#### [Tarefas]
(a) Copie do trecho, sem mudar nada, tudo desde "Acompanhando o movimento" até "da sua queda.".
(b) Troque "Instruction" por "Step" nos registros, do começo deles até a linha que contém "[x=7, y=97]", inclusive. Devolva só essas linhas, com todo o resto igual.

#### [Trecho]
- - - -

A experiência de se viver num mundo des-sacralizado é algo que se pode acompanhar através da história. Foi com o homem moderno que o homem alcançou o seu maior distanciamento do Cosmo e passou a viver uma existência profana. Todavia, como a história é marcada por descontinuidades, pode-se dizer que a Einstein coube iniciar a destruição da barreira erigida pela Modernidade, sustentada na Aufklärung, que cavou profundamente o fosso entre a religião e a ciência. Com Einstein foi concedido ao cientista o direito de poder ser religioso.
Quando acompanhamos o nascimento e o desenvolvimento das ciências, aceitamos que a ruptura entre os dois tipos de conhecimentos foi necessária, porém, foi uma necessidade que já supriu a si mesma. Hoje demandamos da reconciliação ou de retornarmos à essência do re-ligare, para, então, estabelecermos o diálogo com todos os saberes e compreendermos a unidade cósmica. A proposta é que o re-ligare seja na perspectiva do Cosmos como totalidade e não como o restabelecimento de um pacto que somente afasta o homem do mundo. Seria mais ou menos o reconhecimento da sacralidade cósmica e, portanto, exigente de uma transmutação dos valores.
Acompanhando o movimento ou o revolvimento que hoje experimentamos, inclusive com o abandono inescapável do homem, que se configura desde a primeira palavra de Nietzsche, é que podemos ver e tentar compreender a Exposição Madre Deusas, da artista Isabel Magalhães, que se envolve num manto totalmente pagão e, portanto, extremamente sagrado, porque exige uma tentativa de retorno ao universo “primitivo” (por falta de outra expressão). Nesta exposição, a artista nos traz um conjunto de Deusas, que ganham forma através da arte da cerâmica, utilizando como matéria o grês e as mãos da artista, principalmente. É através delas que a matéria ganha forma e se apresenta nas Deusas que se podem ver detidamente como se pudéssemos retornar a um período em que tudo estava pleno de deuses e em que a astúcia do homem não tinha engendrado a notícia da sua queda.

- - - -

#### [Dados fornecidos]

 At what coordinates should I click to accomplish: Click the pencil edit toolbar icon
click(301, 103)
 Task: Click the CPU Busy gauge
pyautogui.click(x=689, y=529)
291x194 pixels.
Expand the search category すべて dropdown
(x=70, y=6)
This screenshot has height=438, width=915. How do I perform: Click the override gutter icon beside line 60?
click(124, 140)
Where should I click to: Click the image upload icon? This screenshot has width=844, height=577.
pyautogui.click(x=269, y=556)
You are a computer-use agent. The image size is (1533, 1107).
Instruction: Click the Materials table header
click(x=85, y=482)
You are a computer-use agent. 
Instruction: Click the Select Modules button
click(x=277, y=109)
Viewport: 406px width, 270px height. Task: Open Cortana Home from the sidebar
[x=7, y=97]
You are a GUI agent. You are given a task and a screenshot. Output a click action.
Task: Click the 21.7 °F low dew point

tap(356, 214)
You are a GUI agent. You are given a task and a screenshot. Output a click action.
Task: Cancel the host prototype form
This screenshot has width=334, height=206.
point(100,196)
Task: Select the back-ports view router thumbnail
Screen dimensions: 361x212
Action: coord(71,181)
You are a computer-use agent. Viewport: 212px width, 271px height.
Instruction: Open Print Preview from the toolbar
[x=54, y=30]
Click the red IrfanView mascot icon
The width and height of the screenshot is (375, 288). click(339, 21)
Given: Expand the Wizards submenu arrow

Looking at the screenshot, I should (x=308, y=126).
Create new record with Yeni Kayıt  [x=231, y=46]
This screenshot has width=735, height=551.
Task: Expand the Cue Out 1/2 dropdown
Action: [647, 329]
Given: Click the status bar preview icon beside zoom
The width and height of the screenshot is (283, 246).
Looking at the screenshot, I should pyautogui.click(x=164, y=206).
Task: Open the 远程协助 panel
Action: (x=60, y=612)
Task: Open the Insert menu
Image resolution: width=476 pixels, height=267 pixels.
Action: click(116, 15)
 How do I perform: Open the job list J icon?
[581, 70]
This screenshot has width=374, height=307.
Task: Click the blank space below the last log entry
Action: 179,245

- - - -

#### [Respostas]
(a)
Acompanhando o movimento ou o revolvimento que hoje experimentamos, inclusive com o abandono inescapável do homem, que se configura desde a primeira palavra de Nietzsche, é que podemos ver e tentar compreender a Exposição Madre Deusas, da artista Isabel Magalhães, que se envolve num manto totalmente pagão e, portanto, extremamente sagrado, porque exige uma tentativa de retorno ao universo “primitivo” (por falta de outra expressão). Nesta exposição, a artista nos traz um conjunto de Deusas, que ganham forma através da arte da cerâmica, utilizando como matéria o grês e as mãos da artista, principalmente. É através delas que a matéria ganha forma e se apresenta nas Deusas que se podem ver detidamente como se pudéssemos retornar a um período em que tudo estava pleno de deuses e em que a astúcia do homem não tinha engendrado a notícia da sua queda.

(b)
 At what coordinates should I click to accomplish: Click the pencil edit toolbar icon
click(301, 103)
 Task: Click the CPU Busy gauge
pyautogui.click(x=689, y=529)
291x194 pixels.
Expand the search category すべて dropdown
(x=70, y=6)
This screenshot has height=438, width=915. How do I perform: Click the override gutter icon beside line 60?
click(124, 140)
Where should I click to: Click the image upload icon? This screenshot has width=844, height=577.
pyautogui.click(x=269, y=556)
You are a computer-use agent. The image size is (1533, 1107).
Step: Click the Materials table header
click(x=85, y=482)
You are a computer-use agent. 
Step: Click the Select Modules button
click(x=277, y=109)
Viewport: 406px width, 270px height. Task: Open Cortana Home from the sidebar
[x=7, y=97]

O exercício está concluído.